Rewrite the section of the text on carbonate ester preparation, starting with "2 MeOH + CO" and going on through "been used commercially.", replacing "palladium" with "platinum".

Document section:
● ● ●
Phenols react similarly. Polycarbonate derived from bisphenol A is produced in this manner. This process is high yielding. However, toxic phosgene is used, and stoichiometric quantities of base (e.g. pyridine) are required to neutralize the hydrogen chloride that is cogenerated. Chloroformate esters are intermediates in this process. Rather than reacting with additional alcohol, they may disproportionate to give the desired carbonate diesters and one equivalent of phosgene:

 PhOH + COCl_{2} → PhOC(O)Cl + HCl
 2 PhOC(O)Cl → PhOC(O)OPh + COCl_{2}

Overall reaction is:
 2 PhOH + COCl_{2} → PhOC(O)OPh + 2 HCl

===Oxidative carbonylation===
Oxidative carbonylation is an alternative to phosgenation. The advantage is the avoidance of phosgene. Using copper catalysts, dimethylcarbonate is prepared in this way:

 2 MeOH + CO + 1/2 O_{2} → MeOC(O)OMe + H_{2}O
Diphenyl carbonate is also prepared similarly, but using palladium catalysts. The Pd-catalyzed process requires a cocatalyst to reconvert the Pd(0) to Pd(II). Manganese(III) acetylacetonate has been used commercially.

===Reaction of carbon dioxide with epoxides===
The reaction of carbon dioxide with epoxides is a general route to the preparation of cyclic 5-membered carbonates. Annual production of cyclic carbonates was estimated at 100,000 tonnes per year in 2010. Industrially, ethylene and propylene oxides readily react with carbon dioxide to give ethylene and propylene carbonates (with an appropriate catalyst). For example:

 C_{2}H_{4}O + CO_{2} → C_{2}H_{4}O_{2}CO

===Carbonate transesterification===
Carbonate esters can be converted to other carbonates by transesterification. A more nucleophilic alcohol will displace a less nucleophilic alcohol. In other words, aliphatic alcohols will displace phenols from aryl carbonates. If the departing alcohol is more volatile, the equilibrium may be driven by distilling that off.
● ● ●
Records supplied:

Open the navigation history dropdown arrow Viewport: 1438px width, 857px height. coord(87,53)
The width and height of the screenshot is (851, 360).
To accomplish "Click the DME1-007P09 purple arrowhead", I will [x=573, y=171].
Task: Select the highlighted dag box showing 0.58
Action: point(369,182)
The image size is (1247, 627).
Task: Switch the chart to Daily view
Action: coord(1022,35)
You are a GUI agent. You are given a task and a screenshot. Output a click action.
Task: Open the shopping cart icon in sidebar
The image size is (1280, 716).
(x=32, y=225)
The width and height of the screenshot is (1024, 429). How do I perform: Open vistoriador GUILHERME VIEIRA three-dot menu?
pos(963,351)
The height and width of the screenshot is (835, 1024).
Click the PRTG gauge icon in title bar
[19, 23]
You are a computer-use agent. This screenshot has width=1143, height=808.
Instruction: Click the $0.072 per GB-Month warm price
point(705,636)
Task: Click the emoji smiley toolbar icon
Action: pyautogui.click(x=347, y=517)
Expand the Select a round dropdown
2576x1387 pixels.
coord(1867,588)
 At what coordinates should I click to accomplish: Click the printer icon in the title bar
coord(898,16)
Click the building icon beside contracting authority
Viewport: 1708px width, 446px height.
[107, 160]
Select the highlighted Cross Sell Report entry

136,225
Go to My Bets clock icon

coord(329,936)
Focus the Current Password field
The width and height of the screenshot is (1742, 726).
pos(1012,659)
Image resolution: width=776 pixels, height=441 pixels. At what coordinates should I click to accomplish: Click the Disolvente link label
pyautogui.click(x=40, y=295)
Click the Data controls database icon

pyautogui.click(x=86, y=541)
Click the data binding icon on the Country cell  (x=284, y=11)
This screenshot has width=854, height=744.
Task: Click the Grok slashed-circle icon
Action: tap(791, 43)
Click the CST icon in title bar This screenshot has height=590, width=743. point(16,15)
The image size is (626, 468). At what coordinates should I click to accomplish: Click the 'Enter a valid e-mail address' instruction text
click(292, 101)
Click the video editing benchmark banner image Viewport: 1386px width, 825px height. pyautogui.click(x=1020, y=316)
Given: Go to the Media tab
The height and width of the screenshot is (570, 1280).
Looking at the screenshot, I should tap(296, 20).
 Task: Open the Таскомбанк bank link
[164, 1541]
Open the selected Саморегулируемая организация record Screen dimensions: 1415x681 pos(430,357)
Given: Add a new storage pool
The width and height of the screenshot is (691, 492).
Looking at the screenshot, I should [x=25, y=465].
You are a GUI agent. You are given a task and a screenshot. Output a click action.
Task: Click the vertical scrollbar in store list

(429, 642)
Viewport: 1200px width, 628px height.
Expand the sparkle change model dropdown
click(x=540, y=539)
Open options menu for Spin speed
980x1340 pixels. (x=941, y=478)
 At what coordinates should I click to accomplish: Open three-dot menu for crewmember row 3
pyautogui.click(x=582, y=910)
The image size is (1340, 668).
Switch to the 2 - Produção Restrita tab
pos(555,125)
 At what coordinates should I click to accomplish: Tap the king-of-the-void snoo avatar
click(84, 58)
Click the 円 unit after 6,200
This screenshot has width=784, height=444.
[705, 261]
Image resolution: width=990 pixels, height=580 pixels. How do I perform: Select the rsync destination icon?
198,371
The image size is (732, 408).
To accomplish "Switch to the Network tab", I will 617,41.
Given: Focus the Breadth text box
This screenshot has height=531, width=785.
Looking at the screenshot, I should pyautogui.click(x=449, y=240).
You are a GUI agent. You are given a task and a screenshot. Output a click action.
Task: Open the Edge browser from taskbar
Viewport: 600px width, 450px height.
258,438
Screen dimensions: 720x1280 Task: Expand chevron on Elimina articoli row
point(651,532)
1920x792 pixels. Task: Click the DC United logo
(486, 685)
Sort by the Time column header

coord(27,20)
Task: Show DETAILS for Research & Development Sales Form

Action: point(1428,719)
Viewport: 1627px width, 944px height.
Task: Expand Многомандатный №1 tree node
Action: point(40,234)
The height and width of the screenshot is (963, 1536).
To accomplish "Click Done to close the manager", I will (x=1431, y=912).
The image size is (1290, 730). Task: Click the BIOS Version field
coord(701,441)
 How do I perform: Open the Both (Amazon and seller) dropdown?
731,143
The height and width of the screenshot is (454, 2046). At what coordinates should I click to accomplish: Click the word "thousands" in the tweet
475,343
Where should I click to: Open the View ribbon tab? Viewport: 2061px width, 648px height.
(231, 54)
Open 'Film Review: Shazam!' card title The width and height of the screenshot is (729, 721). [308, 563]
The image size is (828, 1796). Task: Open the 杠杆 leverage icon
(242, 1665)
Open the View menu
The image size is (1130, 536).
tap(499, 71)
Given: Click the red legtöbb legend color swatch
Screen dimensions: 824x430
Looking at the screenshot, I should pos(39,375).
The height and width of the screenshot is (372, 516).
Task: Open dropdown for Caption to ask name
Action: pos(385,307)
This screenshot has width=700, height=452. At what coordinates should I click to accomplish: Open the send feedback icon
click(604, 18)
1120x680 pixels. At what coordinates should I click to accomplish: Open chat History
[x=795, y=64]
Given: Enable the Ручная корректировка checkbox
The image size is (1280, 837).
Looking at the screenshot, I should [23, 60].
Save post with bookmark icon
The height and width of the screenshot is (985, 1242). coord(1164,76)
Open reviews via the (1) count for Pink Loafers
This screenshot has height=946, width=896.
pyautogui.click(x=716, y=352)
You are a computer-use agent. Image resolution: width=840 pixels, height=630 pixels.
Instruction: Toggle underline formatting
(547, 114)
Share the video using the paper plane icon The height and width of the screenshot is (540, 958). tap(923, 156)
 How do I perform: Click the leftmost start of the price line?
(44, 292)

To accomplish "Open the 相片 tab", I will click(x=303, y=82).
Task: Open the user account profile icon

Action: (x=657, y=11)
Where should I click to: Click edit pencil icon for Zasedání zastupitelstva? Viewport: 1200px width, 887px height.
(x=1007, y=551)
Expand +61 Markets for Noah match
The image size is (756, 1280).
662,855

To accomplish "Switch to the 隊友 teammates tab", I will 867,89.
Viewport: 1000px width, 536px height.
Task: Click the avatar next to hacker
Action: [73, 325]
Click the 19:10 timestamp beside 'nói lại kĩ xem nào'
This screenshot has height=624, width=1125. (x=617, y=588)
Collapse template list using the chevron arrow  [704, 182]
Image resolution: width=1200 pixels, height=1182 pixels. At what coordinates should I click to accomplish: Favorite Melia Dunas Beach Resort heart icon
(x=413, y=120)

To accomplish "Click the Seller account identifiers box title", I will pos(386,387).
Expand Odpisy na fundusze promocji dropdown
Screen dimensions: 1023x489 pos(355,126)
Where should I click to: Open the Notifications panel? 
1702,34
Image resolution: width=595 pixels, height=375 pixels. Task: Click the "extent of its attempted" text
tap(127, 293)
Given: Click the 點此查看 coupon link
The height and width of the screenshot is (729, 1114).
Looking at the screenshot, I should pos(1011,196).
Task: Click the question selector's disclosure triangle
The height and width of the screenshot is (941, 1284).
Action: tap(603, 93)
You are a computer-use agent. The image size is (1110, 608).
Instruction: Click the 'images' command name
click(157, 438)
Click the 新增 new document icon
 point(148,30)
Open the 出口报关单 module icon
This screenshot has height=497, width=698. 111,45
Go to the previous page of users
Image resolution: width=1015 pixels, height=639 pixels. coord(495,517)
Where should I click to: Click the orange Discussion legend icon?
● ● ●
Answer space:
2 MeOH + CO + 1/2 O_{2} → MeOC(O)OMe + H_{2}O
Diphenyl carbonate is also prepared similarly, but using platinum catalysts. The Pd-catalyzed process requires a cocatalyst to reconvert the Pd(0) to Pd(II). Manganese(III) acetylacetonate has been used commercially.